▸ **Passage**
## start

Tina Zhou From Gasgoo| December 11 , 2025 00:12 BJT

Over the past century, the core definition of the automobile has remained largely unchanged: a powertrain, a control system, and a safety framework designed to move people from point A to point B. But in today's China, the automotive industry is undergoing a profound paradigm shift—cars are beginning to evolve from "transportation tools" into " Smart Homes on Wheels". The meaning of the automobile is quietly transitioning from a mobility device to a living space.

This shift is not a simple matter of "feature upgrades" or "hardware piling."  It is the result of multiple forces converging: China's social structure, family needs, housing costs, mobility patterns, psychological pressures, electrification technologies, and the country's unique industrial organization capabilities.

More importantly, this is a direction that is distinctively Chinese,and powerful enough to reshape the global understanding of what a car can and should be.

1. Why Is China the First to Enter the "Mobile Home" Era?

To understand why Chinas 'smart electric vehicles have taken the path of "building cars as if they were homes," we must begin with the realities of everyday life in China.

(1) High Housing Prices and Scarce Personal Space: The Car Becomes the Most Accessible Private Space for Young People.

China's rapid urbanization, combined with persistently high housing prices, has made it difficult for many young people—even those earning ¥20,000–30,000 per month—to obtain a truly private space of their own.

Small rental units, shared apartments with little privacy, long commutes, and the relentless pace of city life have made the need for personal, undisturbed space stronger than ever.

In contrast, a car priced at ¥200,000–300,000 can immediately provide 5–6 square meters of high-quality, fully private space. There is no need to share it with anyone; it is mobile, always accessible, and can instantly become a sanctuary for solitude, entertainment, or relaxation—whether parked in a garage, on the roadside, or at a charging station.

From a cost-per-square-meter perspective, a car is an order of magnitude cheaper than urban housing.

Thus, for many young people, seeing the car as "the first room they truly own" is entirely reasonable.

(2) High-Pressure Urban Life Makes "In-Car Private Space" a Rigid Demand

Life in Chinese cities is fast-paced, information-heavy, and highly competitive. Long working hours and widespread overtime culture create an urgent need for a personal space that can shut out the world at any moment. The enclosed and controllable nature of the car makes it a natural psychological decompression zone:

a place to zone out after work, take a brief nap, listen to calming music, escape momentarily from family duties or work pressure.

## end

▸ **Job 1**
In the article about Chinese cars, how much private space does a car priced at ¥200,000–300,000 provide?

▸ **Supplied data**
## start

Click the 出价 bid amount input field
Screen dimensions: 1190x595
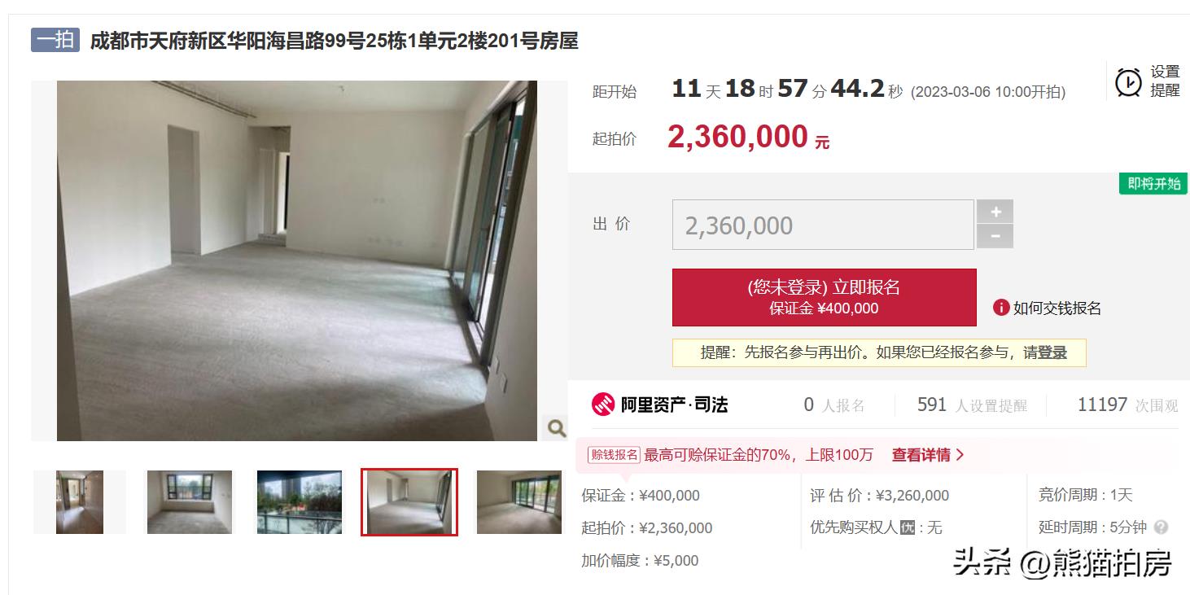pyautogui.click(x=823, y=225)

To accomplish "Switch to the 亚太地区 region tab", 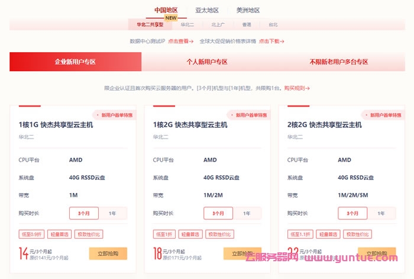I will coord(207,10).
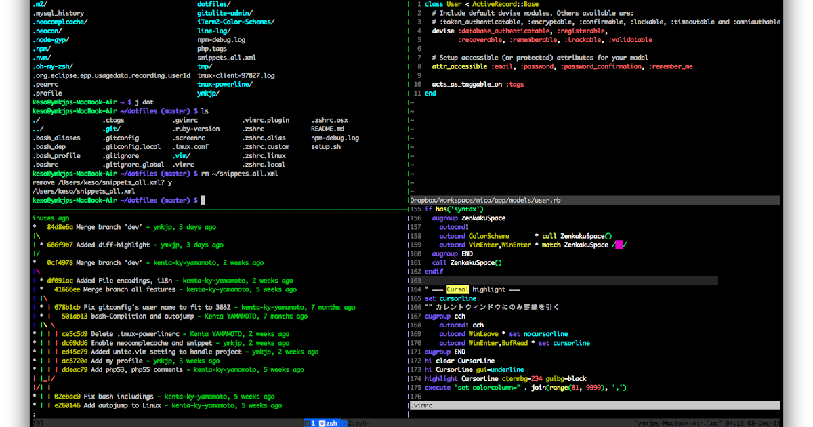
Task: Switch to tmux window 2:zsh
Action: coord(358,423)
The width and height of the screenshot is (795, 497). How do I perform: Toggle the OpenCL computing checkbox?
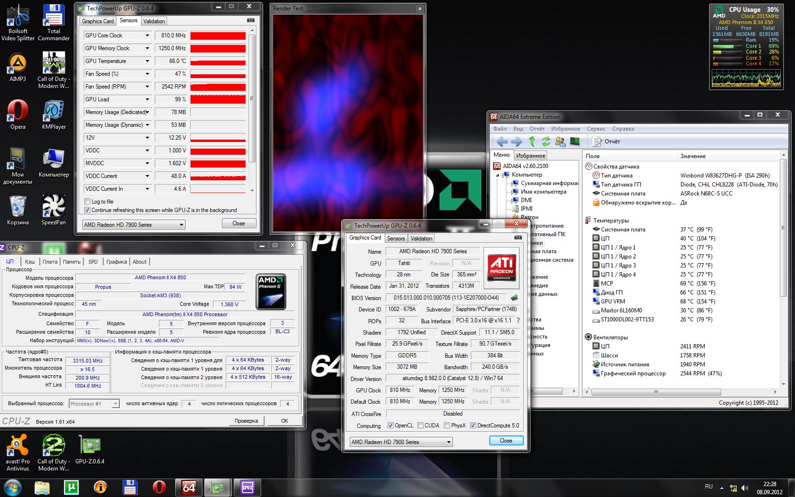(390, 426)
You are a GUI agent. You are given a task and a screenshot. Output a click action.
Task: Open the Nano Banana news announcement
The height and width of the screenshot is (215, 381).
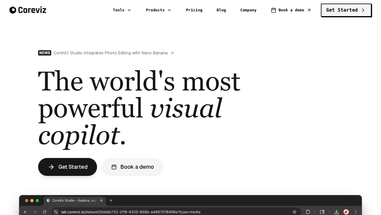pyautogui.click(x=110, y=53)
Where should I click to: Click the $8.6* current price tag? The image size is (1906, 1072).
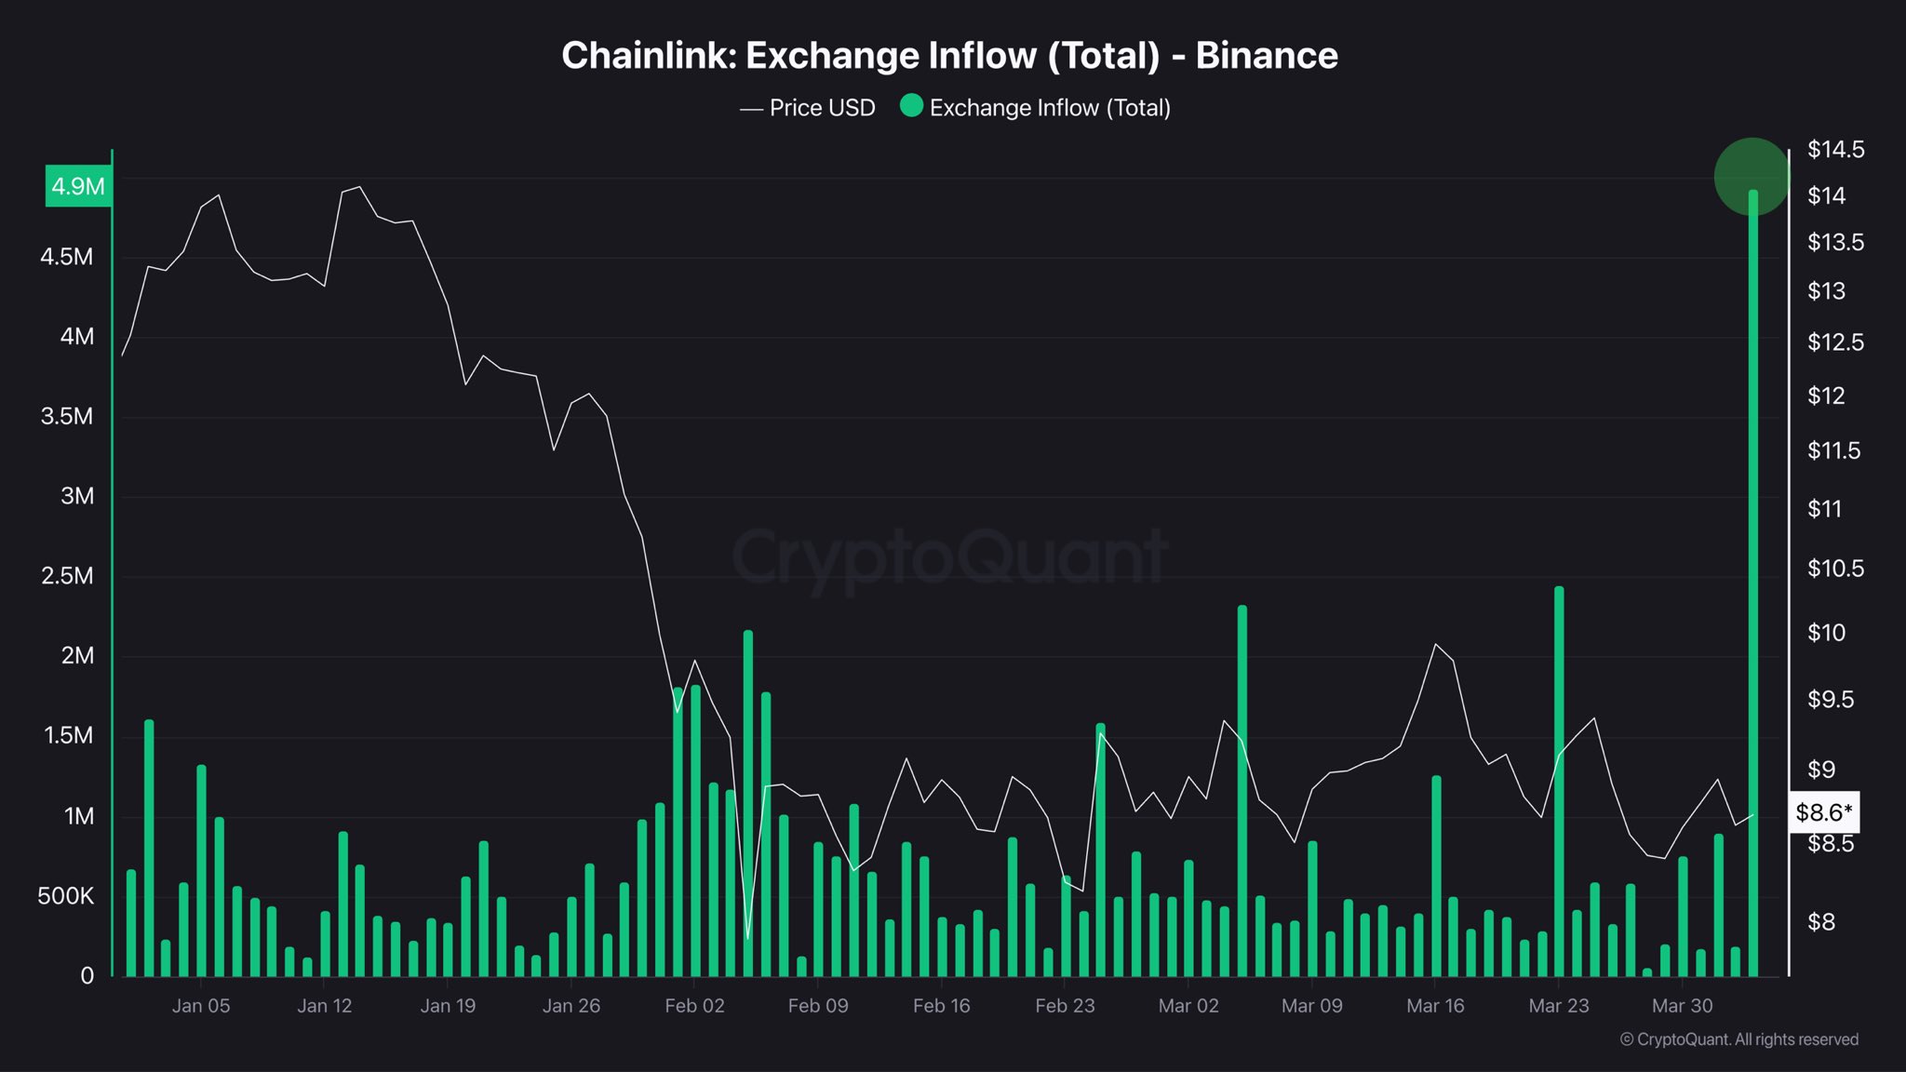coord(1823,812)

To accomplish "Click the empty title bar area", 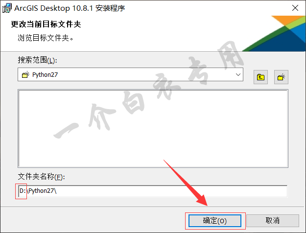I will click(x=207, y=8).
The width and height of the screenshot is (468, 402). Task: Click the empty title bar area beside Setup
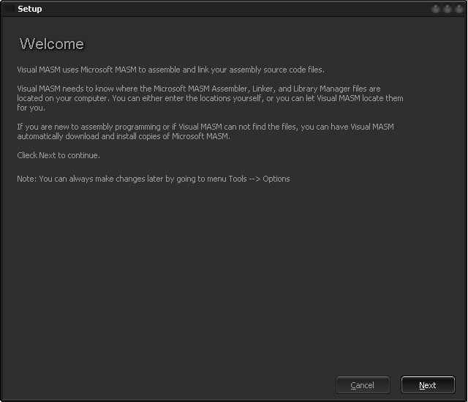pyautogui.click(x=235, y=8)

## end

▸ **Job 2**
Return each line of the records that contains the word "width". Matching is case-sensitive.

▸ **Full output 1**
It provides 5–6 square meters of high-quality, fully private space.

▸ **Full output 2**
The width and height of the screenshot is (795, 497). How do I perform: Toggle the OpenCL computing checkbox?
The height and width of the screenshot is (215, 381).
The width and height of the screenshot is (468, 402). Task: Click the empty title bar area beside Setup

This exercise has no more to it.